Iván Restrepo

En agosto de 2003, el calor intenso ocasionó una gran tragedia en Francia: 15 mil personas murieron por el aire caliente que sofocó al país dos semanas. La mayoría de los fallecidos, personas mayores. Muchas de ellas se encontraban solas. Era la época de vacaciones y Francia no creía que el calor (37 grados) podía convertirse en un asesino. Y por eso el ministro de Sanidad apareció en la televisión con un discurso tranquilizador desde la casa en que estaba de vacaciones.

Se supo de la tragedia cuando los servicios fúnebres no se daban abasto, y no pocas familias que regresaron de vacaciones descubrieron los cuerpos de ancianos vecinos que habían muerto en la más terrible soledad. Alrededor de 82 por ciento de las víctimas tenían 75 años o más. Y 92 por ciento de los que murieron en su casa en París vivían solos.

Ese terrible acontecimiento obligó al gobierno a tomar medidas para que no se repitiera. La principal: un plan nacional contra las olas de calor, un sistema de alerta que clasifica la amenaza de verde a rojo cada verano y medidas extremas en caso de peligro. El Meteorológico Nacional y el sector de salud pública verifican diario las temperaturas a fin de tomar en cada caso las medidas más pertinentes. Pese a ello, en Francia y en el resto de Europa, más de 200 mil personas fallecieron por causas vinculadas al calor los últimos cuatro años.

Francia sufre desde hace dos semanas la segunda ola de calor intenso en este 2026. Igualmente buena parte de Europa. Por todos los medios masivos de comuncación se pide a la población local y a las decenas de miles de turistas tomar medidas adecuadas para no poner en riesgo su vida. Desde hace dos semanas, el sistema nacional de alerta activó un plan especial, el cual indica que se está en estado de emergencia extrema. Los hospitales, a tope en el área de urgencias.

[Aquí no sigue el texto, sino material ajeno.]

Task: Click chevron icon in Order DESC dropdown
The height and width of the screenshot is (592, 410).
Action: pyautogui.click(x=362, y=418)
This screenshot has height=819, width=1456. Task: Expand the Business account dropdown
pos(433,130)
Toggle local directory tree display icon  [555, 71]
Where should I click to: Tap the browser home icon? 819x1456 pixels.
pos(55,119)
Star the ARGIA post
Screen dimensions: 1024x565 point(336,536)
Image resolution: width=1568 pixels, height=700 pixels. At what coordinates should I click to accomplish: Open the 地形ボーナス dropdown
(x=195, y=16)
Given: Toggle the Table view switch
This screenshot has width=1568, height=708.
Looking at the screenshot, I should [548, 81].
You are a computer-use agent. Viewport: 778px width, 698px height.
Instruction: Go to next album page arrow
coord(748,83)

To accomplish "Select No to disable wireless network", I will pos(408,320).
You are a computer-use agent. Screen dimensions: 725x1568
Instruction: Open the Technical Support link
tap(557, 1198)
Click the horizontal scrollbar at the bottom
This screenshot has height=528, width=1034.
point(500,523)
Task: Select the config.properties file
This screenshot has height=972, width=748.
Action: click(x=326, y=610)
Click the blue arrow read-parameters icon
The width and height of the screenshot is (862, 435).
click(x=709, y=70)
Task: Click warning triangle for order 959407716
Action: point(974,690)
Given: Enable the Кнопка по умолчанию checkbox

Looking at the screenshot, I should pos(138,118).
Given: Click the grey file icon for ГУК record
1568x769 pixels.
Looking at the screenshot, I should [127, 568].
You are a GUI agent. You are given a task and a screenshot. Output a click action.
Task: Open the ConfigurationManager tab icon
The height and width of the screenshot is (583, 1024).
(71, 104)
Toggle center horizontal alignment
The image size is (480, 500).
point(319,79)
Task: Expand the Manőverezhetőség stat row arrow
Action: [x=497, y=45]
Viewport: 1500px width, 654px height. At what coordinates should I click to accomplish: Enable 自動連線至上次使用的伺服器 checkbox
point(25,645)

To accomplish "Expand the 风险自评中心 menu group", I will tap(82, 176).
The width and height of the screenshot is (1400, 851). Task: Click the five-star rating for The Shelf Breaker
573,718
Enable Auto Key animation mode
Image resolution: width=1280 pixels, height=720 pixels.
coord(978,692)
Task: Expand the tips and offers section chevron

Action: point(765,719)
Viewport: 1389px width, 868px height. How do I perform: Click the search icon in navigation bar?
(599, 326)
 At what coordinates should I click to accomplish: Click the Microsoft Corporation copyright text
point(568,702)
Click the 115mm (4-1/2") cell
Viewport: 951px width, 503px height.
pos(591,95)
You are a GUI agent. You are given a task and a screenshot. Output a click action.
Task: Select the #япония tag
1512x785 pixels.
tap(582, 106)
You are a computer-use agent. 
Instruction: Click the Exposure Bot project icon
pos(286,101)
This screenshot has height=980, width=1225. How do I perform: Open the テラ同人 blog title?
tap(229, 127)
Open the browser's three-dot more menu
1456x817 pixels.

He vivido en París tres días de la ola de calor: 41 grados en la calle, lo que puso a los servicios de emergencia y a las fuerzas militares en acción por incendios forestales en varias regiones, y restringió el consumo de alcohol en espacios públicos desde el viernes. También su venta. Canceló la mayor parte de los eventos deportivos al aire libre. El número de muertes, que sobrepasan las cifras normales este junio, suman mil. La mayoría, ancianos. Varias funerarias de la capital y las regiones que la rodean se reportaron saturadas.

La torre Eiffel, algunos museos y otros lugares muy concurridos cierran antes de lo acostumbrado. El Canal de San Martín y parte del río Sena, convertidos en albercas, al igual que las numerosas fuentes de agua. Todos los parques y jardines, abiertos las 24 horas. El refugio ideal para librarse unas horas de la ola: los museos (con excepción de El Palacio de Tokyo, un horno) y los cines, que disponen de aire acondicionado.

Cero consumo de alcohol en la 45 edición de la célebre Fiesta de la Música, durante la cual se ofrecen conciertos en todo el país. El Ministerio de Cultura eligió este año rendir homenaje a todas las formas de jazz. Pero no se limitó a un solo género musical. Desde diyéis emergentes que actúan en las calles hasta coros profesionales que cantan en los parques. Así, decenas de miles de personas de la más diversa edad y condición social asistieron a conciertos para todos los gustos musicales. Pero el calor deslució esta gran fiesta.

Más grave es la situación en cerca de un tercio del territorio francés, declarado en alerta roja porque las temperaturas alcanzan en algunas regiones más de 40 grados. Cabe señalar que tanto en París como en el resto del país no se utiliza masivamente el aire acondicionado en hogares, sitios de esparcimiento, restaurantes, cantinas, escuelas, buena parte del transporte público y hasta hospitales y oficinas de gobierno. Todo indica que en el futuro será necesario recurrir a él en mayor medida.

Aunque Europa presume logros en la lucha contra el calentamiento global, causante de las olas de calor, todo muestra que faltan muchísimas más medidas. Anoto dos: 1. Atender la situación crítica del continente africano, donde se origina buen número de esas olas. Ha sido y es saqueado y alterado en su medio ambiente por el colonialismo europeo, a lo que se suman las nuevas potencias económicas; y 2. El modelo energético vigente, basado en el consumo de hidrocarburos.

Hoy comenzará a disminuir el calor en París. Pero volverá y será oportunidad para retomar el tema.